1st T20I: India's batting pros exposed with no Plan B against Sri Lanka
It shouldn’t have been the most difficult game for the star-studded Indian batting line-up, but as it turned out, it was an absolute disaster with MS Dhoni’s boys being bowled out for 101 in less than 19 overs
Pune: Three pace bowlers with the experience of four international T20 games between them. A lively pitch with some grass, and good pace and bounce. Still it shouldn’t have been the most difficult game for the star-studded Indian batting line-up. But as it turned out, it was an absolute disaster with MS Dhoni’s boys being bowled out for 101 in less than 19 overs.
It was a combination of a difficult pitch, some excellent pace bowling and some over-ambitious batting. No doubt the likes of Kasun Rajitha, Dasun Shanaka and Dushmantha Chameera bowled quick, got the ball to seam off the track, and used the shot ball to great effect. The visitors were consistently clocking above 140 kmph mark, which was impressive, and credit should be given to them for that.

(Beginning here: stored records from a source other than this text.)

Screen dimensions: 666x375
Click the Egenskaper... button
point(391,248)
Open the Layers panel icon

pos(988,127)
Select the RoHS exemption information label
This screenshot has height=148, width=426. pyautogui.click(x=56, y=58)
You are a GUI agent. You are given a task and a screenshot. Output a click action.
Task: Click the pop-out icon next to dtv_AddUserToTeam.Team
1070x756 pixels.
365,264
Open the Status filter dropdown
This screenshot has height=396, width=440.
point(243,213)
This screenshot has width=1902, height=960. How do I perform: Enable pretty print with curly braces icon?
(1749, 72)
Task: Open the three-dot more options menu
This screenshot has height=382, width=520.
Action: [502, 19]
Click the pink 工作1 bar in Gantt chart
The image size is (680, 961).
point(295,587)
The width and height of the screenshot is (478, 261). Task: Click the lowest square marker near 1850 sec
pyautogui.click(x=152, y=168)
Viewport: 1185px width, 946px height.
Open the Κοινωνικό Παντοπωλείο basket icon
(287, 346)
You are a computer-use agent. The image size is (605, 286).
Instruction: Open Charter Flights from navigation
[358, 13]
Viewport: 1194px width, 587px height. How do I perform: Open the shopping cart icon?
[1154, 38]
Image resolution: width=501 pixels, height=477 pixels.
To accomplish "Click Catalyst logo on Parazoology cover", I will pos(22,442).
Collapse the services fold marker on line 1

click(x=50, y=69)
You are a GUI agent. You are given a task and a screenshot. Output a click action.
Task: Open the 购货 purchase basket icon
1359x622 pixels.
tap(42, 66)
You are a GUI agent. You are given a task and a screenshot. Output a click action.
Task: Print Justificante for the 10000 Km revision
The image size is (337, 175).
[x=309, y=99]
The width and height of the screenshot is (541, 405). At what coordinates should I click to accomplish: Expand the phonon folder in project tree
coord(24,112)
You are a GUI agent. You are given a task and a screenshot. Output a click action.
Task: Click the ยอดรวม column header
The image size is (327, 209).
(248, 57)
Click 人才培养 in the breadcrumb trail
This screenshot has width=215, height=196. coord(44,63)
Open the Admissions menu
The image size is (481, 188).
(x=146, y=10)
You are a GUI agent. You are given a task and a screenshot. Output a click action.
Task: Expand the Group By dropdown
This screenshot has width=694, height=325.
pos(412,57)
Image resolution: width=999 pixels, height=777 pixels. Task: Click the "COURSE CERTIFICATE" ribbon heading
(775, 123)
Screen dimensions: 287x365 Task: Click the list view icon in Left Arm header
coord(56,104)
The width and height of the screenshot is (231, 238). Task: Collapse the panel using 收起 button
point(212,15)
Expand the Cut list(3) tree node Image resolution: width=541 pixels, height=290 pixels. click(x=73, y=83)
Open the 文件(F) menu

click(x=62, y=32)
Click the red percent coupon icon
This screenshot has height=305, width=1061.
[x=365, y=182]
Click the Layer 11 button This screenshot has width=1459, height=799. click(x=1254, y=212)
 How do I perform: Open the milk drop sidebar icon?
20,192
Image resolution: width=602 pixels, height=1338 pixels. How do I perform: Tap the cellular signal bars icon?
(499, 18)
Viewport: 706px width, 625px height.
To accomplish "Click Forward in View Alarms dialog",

Sri Lanka’s debutant pace bowler Kasun Rajitha celebrates the wicket of Ajinkya Rahane as Shikhar Dhawan looks on in Pune yesterday. Pic/PTI
Faltering at home
But what was disappointing was the home team’s lack of respect for the conditions. Rohit Sharma’s dismissal, off the second ball of the innings, was a perfect example of that. The Mumbai lad, who didn’t put a foot wrong in Australia, played a typical lazy drive that neither had any elevation, nor any timing. The fact that the mid-off fielder dived to his right to catch it at waist height was proof of that.
Shikhar Dhawan’s cross-batted slog was even more disappointing, as the left-hander had faced 13 balls, and knew the conditions were tough. Yuvraj Singh being terribly late in an attempted pull further showed that Dhoni’s men didn’t have a plan ‘B’ in place.
It’s fine to say it wasn’t the most ideal T20 wicket, not by the sub-continental standards anyway. But India’s inability to adapt to the conditions is equally to be blamed. A score in the range of 130 was definitely possible, as R Ashwin showed later with some very sensible batting. Ashwin didn’t try any wild slogs, didn’t try to pull length balls, and managed to score more than 30 per cent of the team’s runs. If only he had found one able partner at the other end, India could have given their bowlers at least some total to defend.